My mind started playing out the scenarios. What if he was lying under the deck, his heart lying next to a bear that was licking its fingers? Was if he was killed by a wolf or, worse yet, shot by a drunken neighbor? Even though we were secluded, I saw some house lights about a half mile up the dirt path. What if a crazed and boozed redneck came down to use my poor husband as part of some twisted hunting experiment?
How would I survive? I mean, sure, I have cable and some wine and salad, but how long could they possibly last? I’m much too afraid of heights to drive down the dangerous road that gets us up to this God-forsaken mountain paradise. What if my cell phone service, tenuous at best, goes completely cold? Thoughts of “The Shining”, “Poltergeist” and “Private Benjamin” come rushing into my brain like a cranial tsunami. I start to sweat.
“DAN! DAN!” I’m about to fly down the stairs and out the sliding glass door to call to him, like Barbara Streisand in “A Star is Born”, when I spot him. He peeks his head through a tiny opening in the glass and says, “Yeah, sshhh, yeah, what’s up?” He looks a bit maniacal.
“What are you doing?”
“In the dark?”
“Yeah, yeah, what’s up? I gotta go.” It’s like his car is double-parked in Times Square and an angry cop is making his way over on horseback. I look out at the blackness.

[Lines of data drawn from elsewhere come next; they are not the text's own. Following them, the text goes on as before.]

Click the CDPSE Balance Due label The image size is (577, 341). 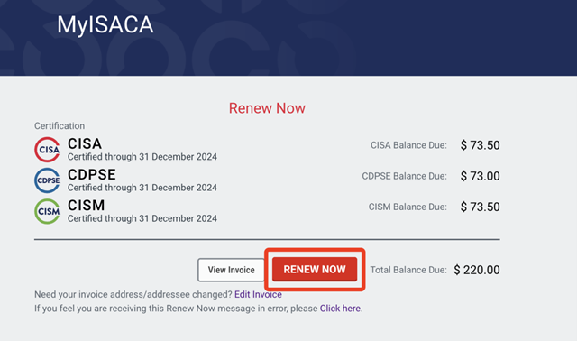[405, 176]
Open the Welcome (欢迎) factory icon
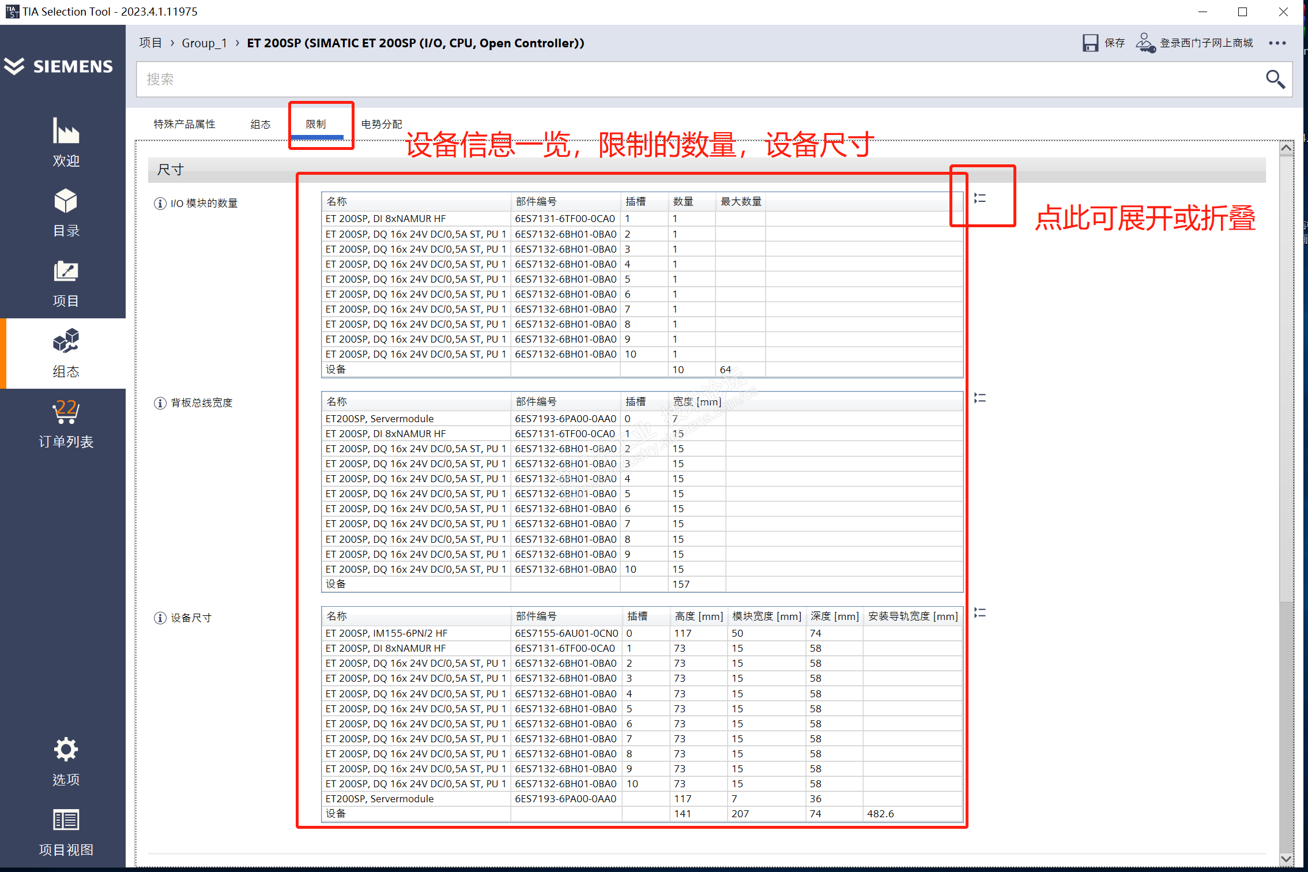Viewport: 1308px width, 872px height. click(x=66, y=131)
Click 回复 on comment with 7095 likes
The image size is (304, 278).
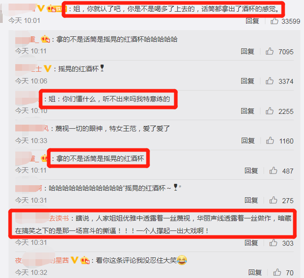click(247, 52)
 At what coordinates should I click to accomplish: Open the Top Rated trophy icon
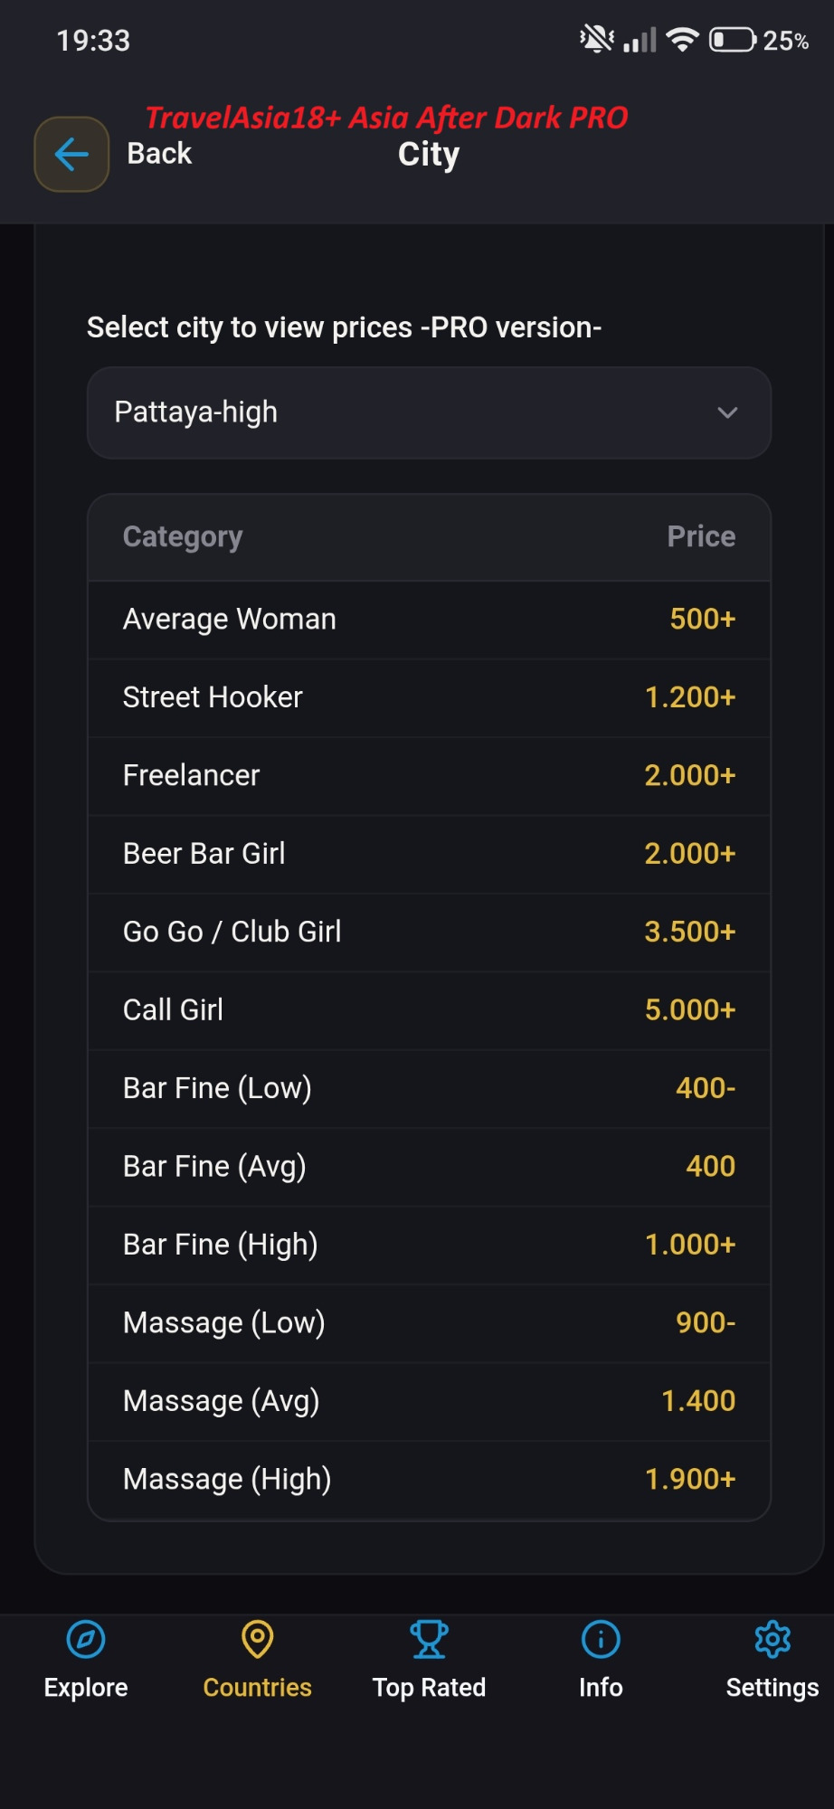[x=429, y=1639]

“You’ve been out there for almost an hour.”
“Yeah, I know.”
“Are you smoking pot?
“What? No. Of course not. Do we have pot?”
“Babe, I’ve gotta go. Wassup?”
“Well, it’s just that you’ve been out there for a long time.”
“Yeah, okay, I’ll be up in a few. K? Everything’s fine. Go back to bed.”
I listen to Samantha Harris give Mario and Karina their scores on “Dancing with the Stars” from the television upstairs. A 9.8. Not bad.
“I’m not sleeping, Babe, I’m wondering where you are and why you’re standing out there in the dark.”
“I’m listening for bears. I think I hear something, although I can’t tell if it’s just a bunch of squirrels or possums or what. But I have to be in the dark and perfectly still to get any of these animals to come forward.”
“Are they on trial?”
My husband has been obsessed with seeing a bear since we arrived. Unfortunately, all we’ve seen is several stray dogs and one dead possum. Of course, he stopped for 12 minutes to examine it, while I remained in the car, dry hurling.
“What if you actually attract a bear? And he eats you. How will I pay for our new house by myself?”
“Hon, don’t be ridiculous. That’s not going to happen. I’m a black belt and a survivalist.”
It’s true, he has not stopped instructing me on what to do if a bear backs me into a corner. Course, I can’t remember. Besides, I keep telling him that there are no bears at the coffee shop, the sandwich shop, or on the Smoky Mountain train ride, but it hasn’t slowed him down any.
“Yeah, I guess you could always give the bear a good roundhouse kick and be done with it.”
We’re in trouble.
“Right, right. Is that it? I’ll be in soon.” And with that, he slides the glass door shut and I let him. After all, it’s his vacation too. And if he wants to spend some of it standing alone in the dark on a mountaintop for 45 minutes in the hopes that some critter will come and do a jig for him, well then, so be it. Letting the other person be who they are is what marriage is all about, right?
I, on the other hand, see that as redundant. After all, most days, I already feel like I’m out on a limb in the dark waiting for something extraordinary to happen (especially when it comes to writing). There are truly lessons in everything, aren’t there?